Н. Троицкий недавно показал, что партизанское движение задумано было еще до того, как Денис Давыдов изложил его принципы Кутузову[429]. Однако история справедливо связала партизанскую войну с именем Д. Давыдова. Поэт и воин-партизан оказался не только смелым практиком партизанского движения, но и разработал до сих пор уникальную его теорию. Он отметил неизбежную народность партизанской войны, неизбежность сближения в ней солдата и офицера.
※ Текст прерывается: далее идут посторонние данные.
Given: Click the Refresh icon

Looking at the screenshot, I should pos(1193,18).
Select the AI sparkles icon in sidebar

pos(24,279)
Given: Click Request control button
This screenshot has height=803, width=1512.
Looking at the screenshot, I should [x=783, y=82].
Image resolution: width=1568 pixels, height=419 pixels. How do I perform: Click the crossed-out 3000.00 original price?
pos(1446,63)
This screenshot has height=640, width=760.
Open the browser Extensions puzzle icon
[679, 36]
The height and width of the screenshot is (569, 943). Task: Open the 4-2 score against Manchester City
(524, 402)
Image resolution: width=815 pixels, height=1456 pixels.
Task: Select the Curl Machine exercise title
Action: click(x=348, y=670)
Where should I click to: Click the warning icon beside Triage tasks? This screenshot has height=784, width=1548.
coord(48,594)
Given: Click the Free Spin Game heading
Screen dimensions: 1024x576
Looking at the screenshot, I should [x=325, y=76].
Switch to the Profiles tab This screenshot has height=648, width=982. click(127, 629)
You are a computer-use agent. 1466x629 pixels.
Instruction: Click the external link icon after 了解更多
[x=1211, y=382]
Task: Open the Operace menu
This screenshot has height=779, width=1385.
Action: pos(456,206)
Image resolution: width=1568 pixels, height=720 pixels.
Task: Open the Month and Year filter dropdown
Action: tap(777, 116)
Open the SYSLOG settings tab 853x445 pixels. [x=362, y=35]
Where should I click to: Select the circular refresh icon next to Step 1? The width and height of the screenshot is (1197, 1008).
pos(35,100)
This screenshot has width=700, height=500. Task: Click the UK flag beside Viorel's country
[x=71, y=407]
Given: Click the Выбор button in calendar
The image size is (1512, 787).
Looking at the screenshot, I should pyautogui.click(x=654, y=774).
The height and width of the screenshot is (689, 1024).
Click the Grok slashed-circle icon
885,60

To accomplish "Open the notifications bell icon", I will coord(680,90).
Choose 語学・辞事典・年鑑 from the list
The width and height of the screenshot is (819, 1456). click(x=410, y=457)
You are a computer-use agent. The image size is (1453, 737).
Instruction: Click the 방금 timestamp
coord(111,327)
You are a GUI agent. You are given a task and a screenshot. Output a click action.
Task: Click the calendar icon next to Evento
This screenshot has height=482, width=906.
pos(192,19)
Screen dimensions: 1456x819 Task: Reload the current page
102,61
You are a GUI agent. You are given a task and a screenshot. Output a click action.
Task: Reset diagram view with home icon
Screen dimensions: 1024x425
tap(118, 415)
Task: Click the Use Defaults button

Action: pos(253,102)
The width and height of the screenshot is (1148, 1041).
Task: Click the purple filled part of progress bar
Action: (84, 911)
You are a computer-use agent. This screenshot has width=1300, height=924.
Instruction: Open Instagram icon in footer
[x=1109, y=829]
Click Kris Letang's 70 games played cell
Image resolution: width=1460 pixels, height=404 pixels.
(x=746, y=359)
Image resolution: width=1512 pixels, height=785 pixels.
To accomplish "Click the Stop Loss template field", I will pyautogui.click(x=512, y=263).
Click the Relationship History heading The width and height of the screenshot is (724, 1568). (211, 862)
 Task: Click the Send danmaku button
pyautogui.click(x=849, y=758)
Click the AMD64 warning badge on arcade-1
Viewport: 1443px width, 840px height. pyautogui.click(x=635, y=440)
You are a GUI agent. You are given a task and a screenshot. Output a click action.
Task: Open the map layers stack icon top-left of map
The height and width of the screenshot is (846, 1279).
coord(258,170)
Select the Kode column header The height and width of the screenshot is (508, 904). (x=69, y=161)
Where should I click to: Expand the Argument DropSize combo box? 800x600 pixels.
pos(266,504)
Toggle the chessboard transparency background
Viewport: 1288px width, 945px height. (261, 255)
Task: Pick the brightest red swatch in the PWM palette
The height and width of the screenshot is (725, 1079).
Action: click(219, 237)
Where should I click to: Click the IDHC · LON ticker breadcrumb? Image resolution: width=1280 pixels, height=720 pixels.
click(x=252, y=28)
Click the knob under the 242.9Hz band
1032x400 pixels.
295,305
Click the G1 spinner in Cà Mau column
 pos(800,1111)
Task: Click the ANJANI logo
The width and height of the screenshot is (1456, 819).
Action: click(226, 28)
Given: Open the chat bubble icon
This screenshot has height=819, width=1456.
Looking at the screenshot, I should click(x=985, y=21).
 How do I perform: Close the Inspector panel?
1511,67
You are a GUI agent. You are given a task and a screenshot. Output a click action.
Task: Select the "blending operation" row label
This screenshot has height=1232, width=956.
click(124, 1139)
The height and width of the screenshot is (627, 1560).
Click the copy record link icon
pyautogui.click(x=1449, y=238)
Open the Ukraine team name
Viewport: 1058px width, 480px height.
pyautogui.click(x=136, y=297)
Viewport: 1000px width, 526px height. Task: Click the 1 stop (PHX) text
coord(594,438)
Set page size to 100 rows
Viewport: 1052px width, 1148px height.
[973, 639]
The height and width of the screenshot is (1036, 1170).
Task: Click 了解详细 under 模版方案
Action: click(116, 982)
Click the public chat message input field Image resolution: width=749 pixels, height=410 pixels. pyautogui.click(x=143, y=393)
Очень интересно Денис Давыдов писал о том, что народная война потребовала совершенно иных навыков. Когда гусары Давыдова впервые показались в русских деревнях, в тылу у врага, русские мужики их чуть не перестреляли, потому что мундиры — и французские и русские в золотом шитье — были для крестьян одинаково чужими и они приняли гусар за французов. «Тогда, — пишет Давыдов, — я на опыте узнал, что в Народной войне должно не только говорить языком черни, но и приноравливаться к ней и в обычаях и в одежде. Я надел мужичий кафтан, стал отпускать бороду, вместо ордена св. Анны повесил образ св. Николая и заговорил с ними языком народным»[430]. Николаевского ордена в России не было, но этот святой, чей образ в народном сознании иногда даже заслонял Христа, глубоко национален. Происходит двойная замена: символа военного — церковным и дворянского — общенародным. Икона св. Николая и самим Давыдовым воспринималась как знак его сближения с народом — как и сама партизанская деятельность. Вопрос имел и практическую сторону. Только в таком виде (армяки, борода, икона), а главное — не говоря по-французски (что тоже было запрещено гусарам-партизанам), отряд Дениса Давыдова начал быстро обрастать крестьянами, и это послужило сигналом к народной войне, которая сыграла столь большую роль в окончательной судьбе наполеоновской армии и еще большую — в перестройке сознания русского образованного человека, дворянина.